Consigne:
Répondez, s'il vous plaît, à ces questions sur l'extrait :
1. Qui signe l'extrait, et dans quel journal a-t-il paru ?
2. Quelle décision gouvernementale a provoqué l'insurrection populaire au Kazakhstan ?
3. À quelle date la Russie est-elle intervenue militairement ?

Extrait cité:

L’opération militaire engagée par Moscou pour rétablir l’ordre chez son voisin, en proie à une insurrection populaire renforce la position du Kremlin dans la région, au détriment de l’Occident, mais aussi de la Turquie , souligne le chercheur
Bayram Balci, le Monde, 3 février 2022
Tribune. Au Kazakhstan, ce géant d’Asie centrale grand comme cinq fois la France et riche en hydrocarbures, la décision gouvernementale d’augmenter le prix du gaz de pétrole liquéfié (GPL), au tout début de l’année, a mis le feu aux poudres et provoqué une insurrection populaire. L’escalade de la violence et de la répression a précipité le pays dans le chaos, conduisant à une intervention militaire de la Russie, le 7 janvier, pour éviter la guerre civile, et a abouti à un remaniement à la tête de l’Etat, le 13 janvier. Cette nouvelle ingérence russe dans son « étranger proche », que Moscou considère comme sa zone d’influence par tradition, sera lourde de conséquences pour le Kazakhstan, pour l’Asie centrale et pour les ambitions hégémoniques de la Russie sur son ex-empire et au-delà.

Informations affichées:
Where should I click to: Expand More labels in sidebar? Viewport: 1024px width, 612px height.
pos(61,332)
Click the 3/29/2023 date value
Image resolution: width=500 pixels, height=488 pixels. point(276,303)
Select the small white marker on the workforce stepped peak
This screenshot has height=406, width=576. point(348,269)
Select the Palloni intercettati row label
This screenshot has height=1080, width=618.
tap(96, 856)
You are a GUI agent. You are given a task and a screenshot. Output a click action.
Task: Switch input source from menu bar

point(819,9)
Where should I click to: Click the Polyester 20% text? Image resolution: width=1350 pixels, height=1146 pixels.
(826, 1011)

--

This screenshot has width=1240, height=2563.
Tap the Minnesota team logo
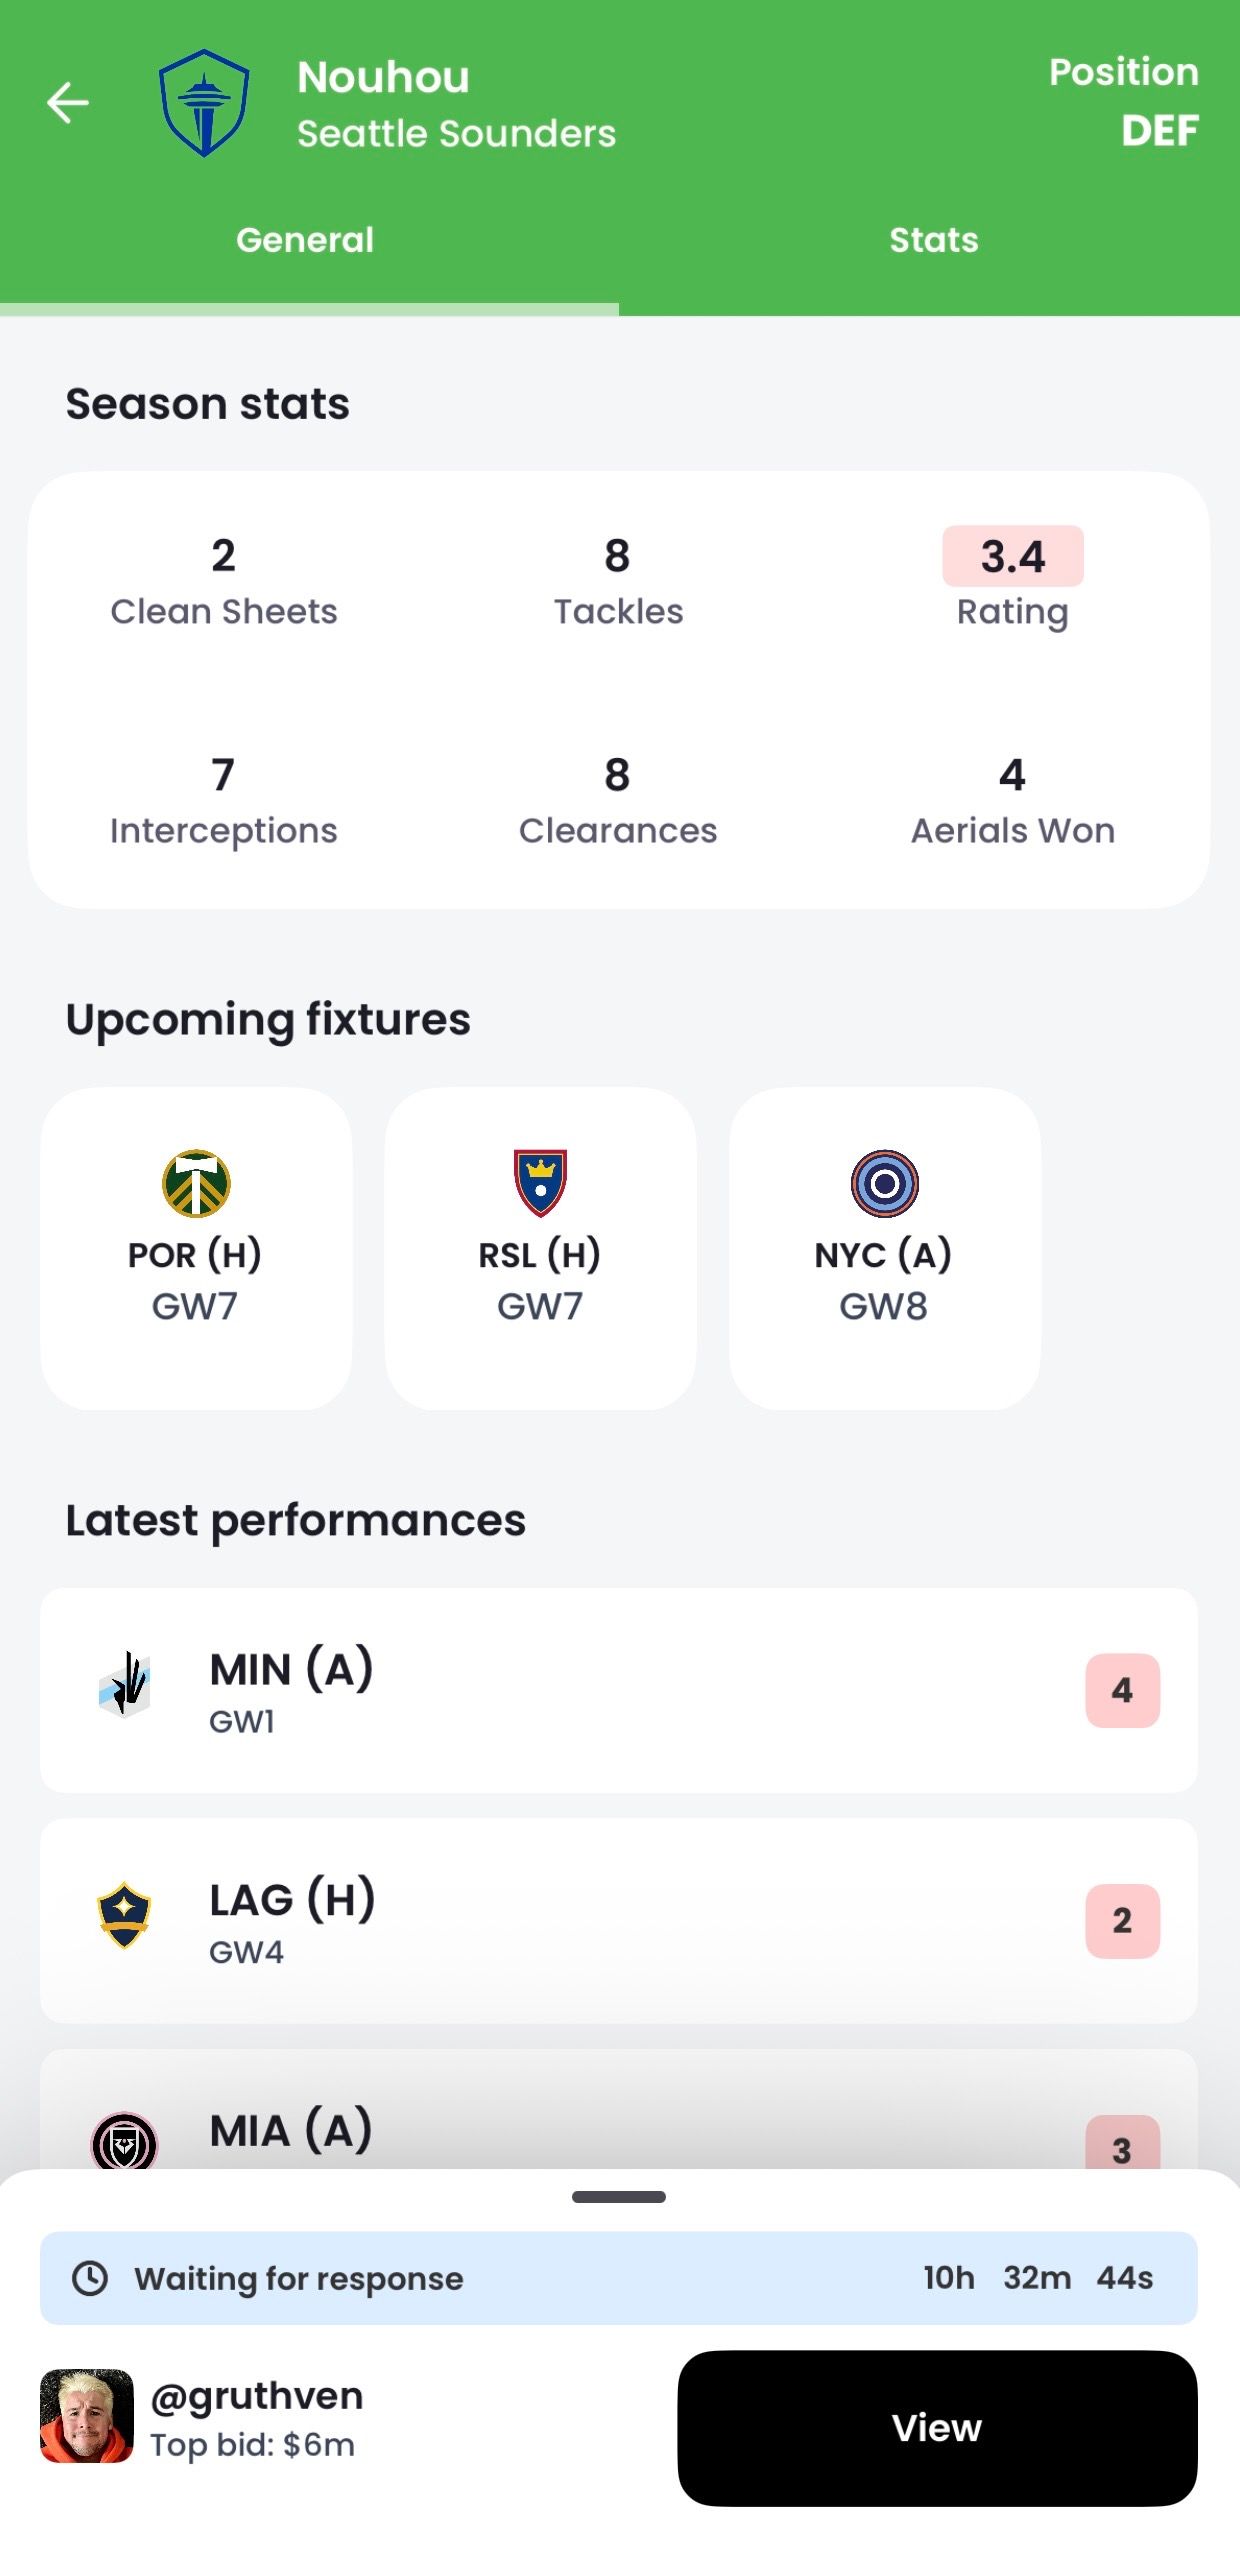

--

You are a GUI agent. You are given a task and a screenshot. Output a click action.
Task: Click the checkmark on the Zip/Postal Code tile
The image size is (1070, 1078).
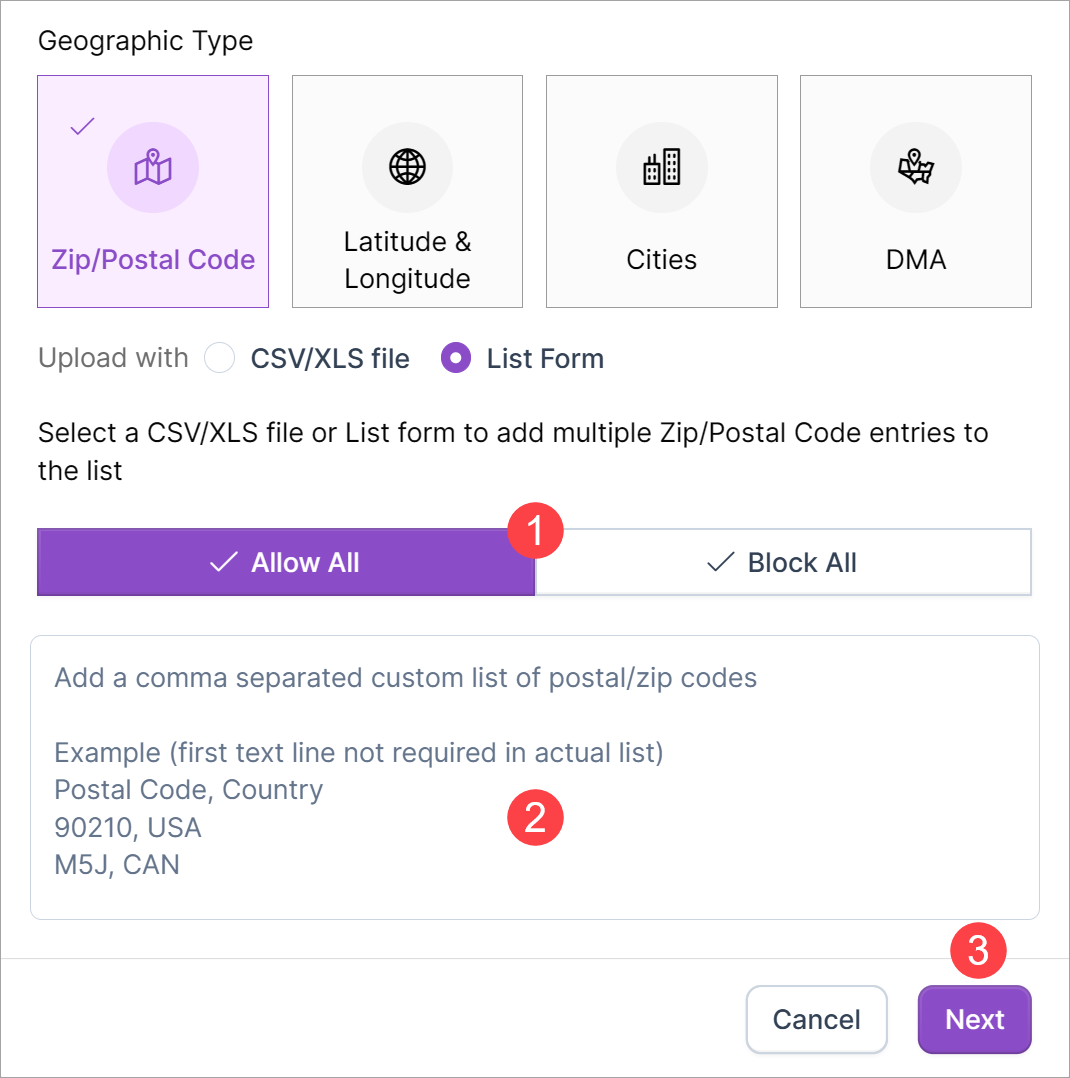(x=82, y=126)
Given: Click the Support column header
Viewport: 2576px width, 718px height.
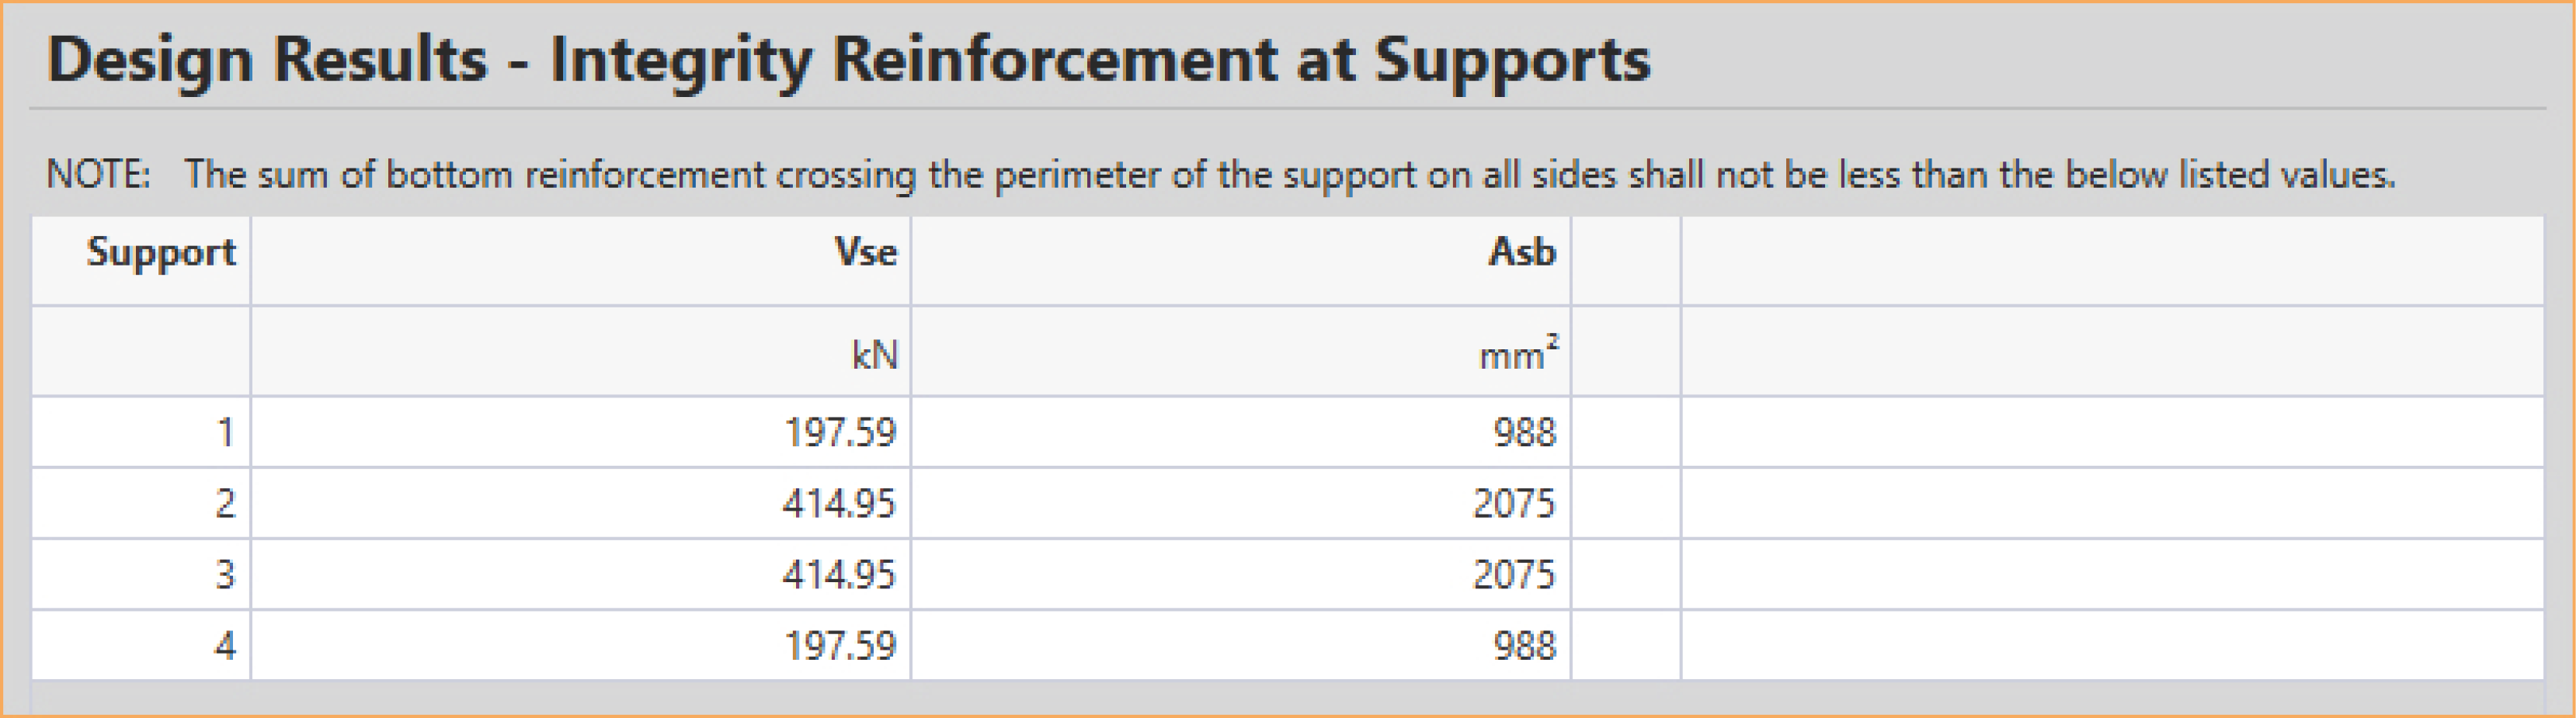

Résultat attendu:
1. Bayram Balci, dans le Monde.
2. La décision d'augmenter le prix du gaz de pétrole liquéfié (GPL), au tout début de l'année.
3. Le 7 janvier.